• [To do] Copy out the data so that nothing differs from the original.

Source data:
• • •
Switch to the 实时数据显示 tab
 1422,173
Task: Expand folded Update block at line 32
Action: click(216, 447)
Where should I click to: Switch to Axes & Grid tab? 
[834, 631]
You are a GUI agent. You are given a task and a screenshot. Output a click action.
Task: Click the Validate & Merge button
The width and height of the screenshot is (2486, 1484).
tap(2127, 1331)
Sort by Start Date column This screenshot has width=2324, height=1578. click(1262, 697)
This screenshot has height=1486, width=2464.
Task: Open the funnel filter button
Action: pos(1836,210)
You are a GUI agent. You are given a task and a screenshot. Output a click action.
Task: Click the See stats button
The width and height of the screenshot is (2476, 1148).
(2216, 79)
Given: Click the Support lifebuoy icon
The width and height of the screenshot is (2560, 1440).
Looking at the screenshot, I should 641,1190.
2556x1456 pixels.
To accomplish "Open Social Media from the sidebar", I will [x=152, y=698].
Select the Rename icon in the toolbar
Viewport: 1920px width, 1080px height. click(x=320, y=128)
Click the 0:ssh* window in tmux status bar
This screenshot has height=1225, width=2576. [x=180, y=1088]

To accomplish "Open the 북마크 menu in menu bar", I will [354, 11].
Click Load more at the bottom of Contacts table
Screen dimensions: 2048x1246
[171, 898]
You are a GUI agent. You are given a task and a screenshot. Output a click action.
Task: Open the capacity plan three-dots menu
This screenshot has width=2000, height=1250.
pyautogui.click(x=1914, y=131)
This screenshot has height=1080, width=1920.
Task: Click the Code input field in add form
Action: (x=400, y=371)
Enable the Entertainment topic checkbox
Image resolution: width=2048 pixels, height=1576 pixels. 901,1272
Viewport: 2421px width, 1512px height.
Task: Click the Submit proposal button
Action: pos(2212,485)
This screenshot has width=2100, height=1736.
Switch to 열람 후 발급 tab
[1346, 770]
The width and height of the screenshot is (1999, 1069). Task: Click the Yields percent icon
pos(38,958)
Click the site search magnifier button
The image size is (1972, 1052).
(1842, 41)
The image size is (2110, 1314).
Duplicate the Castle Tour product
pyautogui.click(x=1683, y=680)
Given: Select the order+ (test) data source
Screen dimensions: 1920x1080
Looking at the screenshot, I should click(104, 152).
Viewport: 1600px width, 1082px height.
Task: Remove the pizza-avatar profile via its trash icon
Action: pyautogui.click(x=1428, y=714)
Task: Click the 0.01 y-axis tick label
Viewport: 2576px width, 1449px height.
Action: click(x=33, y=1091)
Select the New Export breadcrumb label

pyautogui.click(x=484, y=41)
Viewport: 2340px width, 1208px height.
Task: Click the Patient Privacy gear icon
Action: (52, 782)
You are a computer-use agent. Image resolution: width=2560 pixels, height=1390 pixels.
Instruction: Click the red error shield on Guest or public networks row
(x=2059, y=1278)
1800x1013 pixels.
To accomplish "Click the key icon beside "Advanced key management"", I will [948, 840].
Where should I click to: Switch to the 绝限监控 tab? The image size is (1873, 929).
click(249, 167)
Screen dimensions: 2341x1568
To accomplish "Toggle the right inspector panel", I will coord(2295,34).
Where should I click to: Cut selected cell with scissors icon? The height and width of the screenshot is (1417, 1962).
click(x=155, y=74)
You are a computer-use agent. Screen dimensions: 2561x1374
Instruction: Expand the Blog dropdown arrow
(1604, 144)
• • •
• [Answer to the exercise]
Switch to the 实时数据显示 tab
 1422,173
Task: Expand folded Update block at line 32
Action: click(216, 447)
Where should I click to: Switch to Axes & Grid tab? 
[834, 631]
You are a GUI agent. You are given a task and a screenshot. Output a click action.
Task: Click the Validate & Merge button
The width and height of the screenshot is (2486, 1484).
tap(2127, 1331)
Sort by Start Date column This screenshot has width=2324, height=1578. click(1262, 697)
This screenshot has height=1486, width=2464.
Task: Open the funnel filter button
Action: pos(1836,210)
You are a GUI agent. You are given a task and a screenshot. Output a click action.
Task: Click the See stats button
The width and height of the screenshot is (2476, 1148).
(2216, 79)
Given: Click the Support lifebuoy icon
The width and height of the screenshot is (2560, 1440).
Looking at the screenshot, I should 641,1190.
2556x1456 pixels.
To accomplish "Open Social Media from the sidebar", I will [x=152, y=698].
Select the Rename icon in the toolbar
Viewport: 1920px width, 1080px height. click(x=320, y=128)
Click the 0:ssh* window in tmux status bar
This screenshot has height=1225, width=2576. [x=180, y=1088]

To accomplish "Open the 북마크 menu in menu bar", I will [354, 11].
Click Load more at the bottom of Contacts table
Screen dimensions: 2048x1246
[171, 898]
You are a GUI agent. You are given a task and a screenshot. Output a click action.
Task: Open the capacity plan three-dots menu
This screenshot has width=2000, height=1250.
pyautogui.click(x=1914, y=131)
This screenshot has height=1080, width=1920.
Task: Click the Code input field in add form
Action: (x=400, y=371)
Enable the Entertainment topic checkbox
Image resolution: width=2048 pixels, height=1576 pixels. 901,1272
Viewport: 2421px width, 1512px height.
Task: Click the Submit proposal button
Action: pos(2212,485)
This screenshot has width=2100, height=1736.
Switch to 열람 후 발급 tab
[1346, 770]
The width and height of the screenshot is (1999, 1069). Task: Click the Yields percent icon
pos(38,958)
Click the site search magnifier button
The image size is (1972, 1052).
(1842, 41)
The image size is (2110, 1314).
Duplicate the Castle Tour product
pyautogui.click(x=1683, y=680)
Given: Select the order+ (test) data source
Screen dimensions: 1920x1080
Looking at the screenshot, I should click(104, 152).
Viewport: 1600px width, 1082px height.
Task: Remove the pizza-avatar profile via its trash icon
Action: pyautogui.click(x=1428, y=714)
Task: Click the 0.01 y-axis tick label
Viewport: 2576px width, 1449px height.
Action: click(x=33, y=1091)
Select the New Export breadcrumb label

pyautogui.click(x=484, y=41)
Viewport: 2340px width, 1208px height.
Task: Click the Patient Privacy gear icon
Action: (52, 782)
You are a computer-use agent. Image resolution: width=2560 pixels, height=1390 pixels.
Instruction: Click the red error shield on Guest or public networks row
(x=2059, y=1278)
1800x1013 pixels.
To accomplish "Click the key icon beside "Advanced key management"", I will [948, 840].
Where should I click to: Switch to the 绝限监控 tab? The image size is (1873, 929).
click(249, 167)
Screen dimensions: 2341x1568
To accomplish "Toggle the right inspector panel", I will coord(2295,34).
Where should I click to: Cut selected cell with scissors icon? The height and width of the screenshot is (1417, 1962).
click(x=155, y=74)
You are a computer-use agent. Screen dimensions: 2561x1374
Instruction: Expand the Blog dropdown arrow
(1604, 144)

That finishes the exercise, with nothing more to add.